First of welcome to the church. This is something from a person who was away from the church and had a lot of sin to confess. I used the Ten Commandments as a way to examine my conscious and I was away for so long I could not possibly remember all of them so I actually wrote them down on a paper to take in with me. Like you said you don’t have to go into great detail…just confess the sin. It won’t take as long as you think but take as much time as you need and don’t worry I’m sure many in your RCIA have the same dilemma. If you don’t want to seem rushed maybe make sure your last in line. Where I go to confess long lines are the norm. I’m just happy others are there to confess and don’t mind waiting at all. After its over you will feel so much relief and at peace. Good luck and God Bless
(NB: I realized after my posting this that the OP was Protestant. I’ll leave my post intact as help for catechumens with the same question.)
I was in a very similar position as you about 6 years ago in March. I came into the Church as unbaptized, so that leads me to my first question for you.
Are you coming into the Church as a catechumen (unbaptized or unrecognized baptism by Catholic law) or as a candidate (validly baptized person who is leaving a Protestant faith for Catholicism)?
If you are not yet baptized, the good news is that you need only let the priest know that you were recently baptized before you begin confession. That’s good because a baptism is an immediate remission of all sin, including original, venial and mortal sin. You will not need to discuss any sins prior to your baptism (there’s a caveat to this that I mention in a second).
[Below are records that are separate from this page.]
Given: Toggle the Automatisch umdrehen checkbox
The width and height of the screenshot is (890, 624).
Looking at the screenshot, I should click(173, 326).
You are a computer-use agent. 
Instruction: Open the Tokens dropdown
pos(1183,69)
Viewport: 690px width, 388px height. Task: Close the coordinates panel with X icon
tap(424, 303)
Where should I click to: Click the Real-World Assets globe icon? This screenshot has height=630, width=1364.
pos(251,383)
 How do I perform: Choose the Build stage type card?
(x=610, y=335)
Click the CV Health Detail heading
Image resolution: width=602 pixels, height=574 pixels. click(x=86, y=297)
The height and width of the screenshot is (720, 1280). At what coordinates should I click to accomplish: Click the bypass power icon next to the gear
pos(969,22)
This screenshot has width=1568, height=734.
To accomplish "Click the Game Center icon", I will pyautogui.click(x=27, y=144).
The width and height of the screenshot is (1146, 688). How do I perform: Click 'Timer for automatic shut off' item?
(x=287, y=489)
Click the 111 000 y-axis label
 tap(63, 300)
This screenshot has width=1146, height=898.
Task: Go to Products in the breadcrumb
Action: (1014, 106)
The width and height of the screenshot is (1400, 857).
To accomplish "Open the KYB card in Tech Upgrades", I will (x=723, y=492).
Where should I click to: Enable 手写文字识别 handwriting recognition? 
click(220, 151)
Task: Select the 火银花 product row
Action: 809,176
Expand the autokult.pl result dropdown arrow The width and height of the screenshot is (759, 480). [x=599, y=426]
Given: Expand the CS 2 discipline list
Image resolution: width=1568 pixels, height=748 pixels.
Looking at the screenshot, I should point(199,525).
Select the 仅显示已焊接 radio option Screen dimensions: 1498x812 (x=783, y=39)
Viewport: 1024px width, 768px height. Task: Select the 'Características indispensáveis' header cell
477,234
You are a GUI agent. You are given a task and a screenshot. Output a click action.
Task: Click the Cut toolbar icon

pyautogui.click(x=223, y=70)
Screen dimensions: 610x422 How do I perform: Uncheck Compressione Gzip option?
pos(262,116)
For candidates, I am not sure of what is to be done, but my understanding of Catholic practice when entering confession is to consider the most serious mortal sins, but only a few of them that you may have discerned from your life, to keep the confession from going on too long (the priest will, naturally, cut you off if it takes too long). But you should note to the priest that you had recently entered the Church but were baptized previously. Most priests should understand the dilemma and grant you absolution for sins you cannot (due to time and/or volume) confess in that session.
I don’t believe that it is appropriate to go back with more sins of the past to confess after that point, provided you were contrite in acknowledging your most significant lapses. Once for your 40 prior years should be sufficient, and then you can concentrate on any lapses for your next confession. Confess early, confess often!
My caveat in case you are getting baptized: I had a heavy sin I committed prior to my baptism that weighed heavily on me until I brought it up in confession (despite my own baptism). I found it helpful since it was such a critical sin related to future events for me, and it helped me to understand my place in things. So, while you aren’t required to talk about any sins prior to being baptized, do note significant matters (not too many–there’s a line behind you ) that are important–or arrange to bring it up at another visit.
I’m always happy to hear of a new follower into RCIA. May the Lord be with you.
I second the Welcome Home
I was away from the Church for close to thirty years and so, like you, had quite a list of things to deal with. Naturally when we were kids we were taught to go in and list off our offenses but after so many years and so many offenses, large and small, that just did not seem like it was going to work.
The ten commandments is a good way to go, but that felt a bit too much like the grade school stuff.I actually took a different approach. I used the *7 deadly sins *as my basis. Maybe it is because of my background in quality control but I just felt like rather than naming off a bunch of sins, I should look for and confess to the root cause failures.
As I truly examined my conscience each of the individual sins seemed to stem from one of these deadly sins. for instance: The reason I drifted away from the Church was just plain Sloth and Sloth continued to cause me problems (still does). Lust got me into trouble early in life. Pride and Anger cost me dearly. Gluttony and envy seemed less troublesome I could still see them underlying many things wrong in my life.
Anyway, As I looked at my life and the results of my sins, I began to go through these 7 deadly sins and put together a "highlight sheet" of how each of these sins had been active in my life. I took this with me to confession and read it to father.
After confession I burned the paper and deleted it from my computer - It didn't seem a good idea to hang on to it since God forgives and forgets.
Well - I hope that helps some. Good Luck, and praise God.
I have a good little booklet that is caleld “On making a good confession” It’s something like this saintaugustinechurch.org/university/goodconfession.html where it breaks down all the commandments. Printing this out would be a good idea!
I like to switch up my Examens from time to time so thanks for the above, Kristanl.